* **TEXT EXCERPT**

Questions & Answers with Swami Satchidananda: Creative Visualization

Meditation

Question: We hear so much these days about creative visualization and  manifesting with the mind. Isn’t this the opposite of being present and in the moment?

Swami Satchidananda: I don’t think they oppose each other. If you like, you can be in the present moment without creating any thoughts in the mind or any visions in the mind. But, you can also have visualization. It depends on what you want to achieve. Visualization is mainly given to bring an image into the mind, mostly in a curative way. We recommend that to patients.

For example, heart patients can imagine that the heart is getting better. The doctors can even take a picture of the heart, with all the blockages and put it in front of a patient. That becomes the object of meditation and they can imagine that the blockages are slowly getting cleared. A patient, who was a plumber, once imagined that a roto router was clearing the arteries!

Visualization has its own purpose. If you don’t need that you can just leave the mind in a sort of quiet state, but there is even difficulty with that. You can never make the mind completely quiet because the thought will still be there, “I am making my mind quiet.” If you say “I’m not going to think of anything,” then what are you thinking? You’re thinking of not thinking of anything. Unfortunately, that is the way the mind functions. The mind cannot survive without a thought. A thoughtless mind is no mind at all.

Mind means bundle of thoughts. It’s very difficult to create a void. We have to start with something, some image or thought. When you start with a single thought, you are slowly freeing the mind from all other thoughts. One thought becomes more important to you. It’s something like a catalytic agent. It has a purpose. Then it frees you of all other thoughts. Slowly this single thought will disappear and then you go into a  state called nirvikalpa samadhi or seedless equanimity. Both methods are equally good. You can use either one according to your need and capacity.

Many people say they don’t believe in forms; they worship the formless. It’s really impossible for you to worship the formless. The mind cannot conceive of anything without a form. It has no capacity for that. For example, the moment you hear the word “sweet,” you understand sweetness with the help of some substance—as sweet as honey, or as sweet as chocolate. The same is true of beauty. How can you conceive of that with the mind? And how can you communicate that with others. You have to bring in a form: as beautiful as a rose. I wasn’t talking about a rose, I was just talking about beauty.

That’s why in the Upanishads, when they talk about the Cosmic Consciousness that you call God, they say it is formless and nameless. It means you cannot think it, communicate it, or grasp it because it has no form, no name. The mind finds this difficult so it has to conceive of the idea with the help of a form. You have to pick a form to understand the formless.

* **WORK TO COMPLETE**
Translate this sentence from the creative visualization Q&A into Spanish: "The mind cannot conceive of anything without a form."

* **DATA FOR REVIEW**
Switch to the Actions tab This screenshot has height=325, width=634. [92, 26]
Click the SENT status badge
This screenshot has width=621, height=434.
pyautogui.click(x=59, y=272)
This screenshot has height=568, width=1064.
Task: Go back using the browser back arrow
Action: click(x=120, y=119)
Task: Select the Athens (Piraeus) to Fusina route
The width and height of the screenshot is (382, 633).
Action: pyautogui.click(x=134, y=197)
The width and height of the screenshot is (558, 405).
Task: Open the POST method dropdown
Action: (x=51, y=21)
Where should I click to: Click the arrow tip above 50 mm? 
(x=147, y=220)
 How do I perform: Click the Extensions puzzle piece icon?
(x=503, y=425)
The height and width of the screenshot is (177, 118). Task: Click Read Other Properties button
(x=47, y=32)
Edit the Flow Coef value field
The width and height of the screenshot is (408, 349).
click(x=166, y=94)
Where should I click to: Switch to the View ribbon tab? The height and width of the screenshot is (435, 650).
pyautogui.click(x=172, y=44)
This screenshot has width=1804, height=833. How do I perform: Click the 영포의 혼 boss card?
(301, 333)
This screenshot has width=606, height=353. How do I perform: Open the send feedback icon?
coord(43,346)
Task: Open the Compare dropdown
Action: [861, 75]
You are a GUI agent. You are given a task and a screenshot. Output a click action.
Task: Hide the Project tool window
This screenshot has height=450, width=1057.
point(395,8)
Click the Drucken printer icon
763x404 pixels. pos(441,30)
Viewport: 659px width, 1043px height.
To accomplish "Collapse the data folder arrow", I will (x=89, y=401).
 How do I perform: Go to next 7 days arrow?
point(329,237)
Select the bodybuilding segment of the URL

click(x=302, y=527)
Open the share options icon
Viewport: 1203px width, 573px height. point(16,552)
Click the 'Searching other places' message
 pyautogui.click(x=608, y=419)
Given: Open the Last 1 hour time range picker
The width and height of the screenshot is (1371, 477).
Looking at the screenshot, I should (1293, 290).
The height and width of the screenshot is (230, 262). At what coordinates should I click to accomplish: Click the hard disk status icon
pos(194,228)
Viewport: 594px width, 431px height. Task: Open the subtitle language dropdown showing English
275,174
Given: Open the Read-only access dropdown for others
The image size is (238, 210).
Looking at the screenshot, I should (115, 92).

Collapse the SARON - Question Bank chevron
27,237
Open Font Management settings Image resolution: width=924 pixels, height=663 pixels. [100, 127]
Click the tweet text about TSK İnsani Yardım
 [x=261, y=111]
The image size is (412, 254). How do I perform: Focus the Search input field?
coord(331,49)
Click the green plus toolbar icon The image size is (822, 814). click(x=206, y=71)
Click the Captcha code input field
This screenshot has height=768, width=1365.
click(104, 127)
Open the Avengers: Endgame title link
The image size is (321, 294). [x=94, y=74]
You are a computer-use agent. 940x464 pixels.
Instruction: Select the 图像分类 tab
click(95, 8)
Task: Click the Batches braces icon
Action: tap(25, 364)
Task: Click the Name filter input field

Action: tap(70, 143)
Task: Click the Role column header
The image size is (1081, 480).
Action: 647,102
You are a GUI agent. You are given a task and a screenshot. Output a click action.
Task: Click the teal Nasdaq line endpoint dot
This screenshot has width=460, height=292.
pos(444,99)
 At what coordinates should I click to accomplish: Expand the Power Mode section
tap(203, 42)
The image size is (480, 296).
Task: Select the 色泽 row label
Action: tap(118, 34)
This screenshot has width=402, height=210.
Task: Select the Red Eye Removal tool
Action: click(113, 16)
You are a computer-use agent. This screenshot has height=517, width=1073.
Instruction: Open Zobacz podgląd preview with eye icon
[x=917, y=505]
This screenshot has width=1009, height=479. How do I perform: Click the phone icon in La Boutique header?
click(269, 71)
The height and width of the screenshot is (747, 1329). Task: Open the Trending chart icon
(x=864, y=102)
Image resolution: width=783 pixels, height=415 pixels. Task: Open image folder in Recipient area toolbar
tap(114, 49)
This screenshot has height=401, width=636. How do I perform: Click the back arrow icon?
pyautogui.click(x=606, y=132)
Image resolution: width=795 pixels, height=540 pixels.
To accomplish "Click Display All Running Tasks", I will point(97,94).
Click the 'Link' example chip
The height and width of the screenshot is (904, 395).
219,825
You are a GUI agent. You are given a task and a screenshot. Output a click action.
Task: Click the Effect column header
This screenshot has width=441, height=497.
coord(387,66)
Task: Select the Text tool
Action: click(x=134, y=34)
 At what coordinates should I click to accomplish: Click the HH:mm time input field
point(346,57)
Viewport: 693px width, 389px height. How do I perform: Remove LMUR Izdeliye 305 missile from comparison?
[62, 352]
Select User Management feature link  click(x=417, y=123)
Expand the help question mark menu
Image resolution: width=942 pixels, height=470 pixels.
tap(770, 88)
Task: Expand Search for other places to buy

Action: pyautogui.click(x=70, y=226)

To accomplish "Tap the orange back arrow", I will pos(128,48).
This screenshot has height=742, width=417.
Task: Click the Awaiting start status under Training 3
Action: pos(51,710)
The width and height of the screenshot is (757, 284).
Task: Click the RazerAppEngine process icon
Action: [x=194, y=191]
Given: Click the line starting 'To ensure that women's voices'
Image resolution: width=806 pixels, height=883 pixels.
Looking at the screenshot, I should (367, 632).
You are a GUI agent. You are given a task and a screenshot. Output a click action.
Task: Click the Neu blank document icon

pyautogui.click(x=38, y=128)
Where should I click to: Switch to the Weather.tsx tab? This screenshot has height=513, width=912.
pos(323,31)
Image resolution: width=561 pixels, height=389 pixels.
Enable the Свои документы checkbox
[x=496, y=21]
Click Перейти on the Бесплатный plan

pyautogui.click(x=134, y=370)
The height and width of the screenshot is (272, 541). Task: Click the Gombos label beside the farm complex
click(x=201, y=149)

* **EXERCISE ANSWER**
La mente no puede concebir nada sin una forma.